[Bf-committers] The (un)official render daemon discussion

Timothy Baldridge tbaldridge at gmail.com
Tue Nov 18 18:57:30 CET 2008

The fun part will be is that now days, we have quad core systems. What
we don't want to do is make these systems load 4 copies of blender.
What should be done instead (in my view) is to tell these systems to
use 4 CPUs then tell them to render 4 times the number of tiles.

The initialization time in Blender is fairly fast. Shadow maps and the
like take some time, but I haven't seen them take all that long.

We could start with a simple 1 line mathematical scheduling algorithm
and from there expand the intelligence of the function to take other
factors into account (speed of the CPUs, number of jobs, etc).

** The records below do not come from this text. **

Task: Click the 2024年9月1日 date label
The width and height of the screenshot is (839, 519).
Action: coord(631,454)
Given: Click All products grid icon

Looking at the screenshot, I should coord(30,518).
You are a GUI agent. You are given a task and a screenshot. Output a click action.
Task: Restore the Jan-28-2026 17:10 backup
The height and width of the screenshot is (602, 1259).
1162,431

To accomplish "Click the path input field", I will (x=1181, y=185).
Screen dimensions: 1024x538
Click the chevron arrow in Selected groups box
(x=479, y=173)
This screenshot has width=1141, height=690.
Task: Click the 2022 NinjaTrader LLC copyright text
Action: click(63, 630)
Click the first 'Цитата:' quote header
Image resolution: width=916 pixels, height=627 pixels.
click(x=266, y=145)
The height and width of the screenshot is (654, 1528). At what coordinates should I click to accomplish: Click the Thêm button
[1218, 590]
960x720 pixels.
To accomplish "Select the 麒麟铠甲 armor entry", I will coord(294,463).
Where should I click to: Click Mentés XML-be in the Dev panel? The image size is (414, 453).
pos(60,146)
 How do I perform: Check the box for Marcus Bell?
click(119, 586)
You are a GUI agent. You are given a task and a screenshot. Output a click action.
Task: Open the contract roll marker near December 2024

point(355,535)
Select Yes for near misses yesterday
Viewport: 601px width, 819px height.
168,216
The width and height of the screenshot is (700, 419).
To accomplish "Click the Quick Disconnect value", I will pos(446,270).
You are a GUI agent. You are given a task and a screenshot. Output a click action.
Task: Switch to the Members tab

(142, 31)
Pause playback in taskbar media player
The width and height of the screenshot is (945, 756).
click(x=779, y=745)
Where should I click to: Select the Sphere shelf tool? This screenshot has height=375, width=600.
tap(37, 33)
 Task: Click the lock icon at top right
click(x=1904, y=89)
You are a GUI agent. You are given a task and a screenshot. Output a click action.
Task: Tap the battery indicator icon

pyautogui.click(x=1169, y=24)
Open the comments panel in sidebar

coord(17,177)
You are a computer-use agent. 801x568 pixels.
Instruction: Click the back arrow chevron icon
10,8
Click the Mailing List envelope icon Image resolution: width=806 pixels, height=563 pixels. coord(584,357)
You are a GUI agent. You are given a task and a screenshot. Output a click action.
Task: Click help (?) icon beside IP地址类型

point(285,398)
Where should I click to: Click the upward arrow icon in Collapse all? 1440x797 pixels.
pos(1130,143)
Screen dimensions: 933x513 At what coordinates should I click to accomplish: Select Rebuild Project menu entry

On Tue, Nov 18, 2008 at 11:19 AM, Lars Nilsson <chamaeleon at gmail.com> wrote:
> On Tue, Nov 18, 2008 at 12:03 PM, Kent Mein <mein at cs.umn.edu> wrote:
>> I think we need to think about this also from a picture vs animation
>> framepoint.  When doing an image you obviously want to do the stiching
>> but if doing an animation, it probably makes more sense to give each
>> node a frame and or a block of frames to work on instead.  The system
>> should be able to handle this.  (Or just go the frame route if you
>> want to keep things simple.)
> tSNet allowed for splitting still images into pieces and used full
> frames for animations. Seemed like the simplest way of allowing
> multiple machines to evenly split the amount of according to the power
> of each machine. Whenever a machine finished it was working on, it'd
> get another work unit. Over time faster machines do more image pieces
> or frames than slower machines, and not a whole lot of idle time,
> until the very last bits, when a slower machine might be responsible
> for the finishing the job.
> Another side-note, as far as trueSpace is concerned, there's a certain
> amount of up-front effort made by trueSpace before it starts to
> render, so making pieces too small could have a detrimental effect on
> overall speed, if too much time is being spent initializing stuff for
> rendering, rather than doing actual rendering on larger pieces.
> Whether the same holds true for Blender or not, I don't know, but if
> one imagine you need to create some intermediate file or whatever to
> feed a render engine for each request, based on a .blend file, the
> more times you have to do it, the slower it will be in direct relation
> to the time it takes to do this work. Built-in renderers would
> presumably have less of a overhead, while external renderers might be
> slightly worse in this respect. Hope this comment make sense.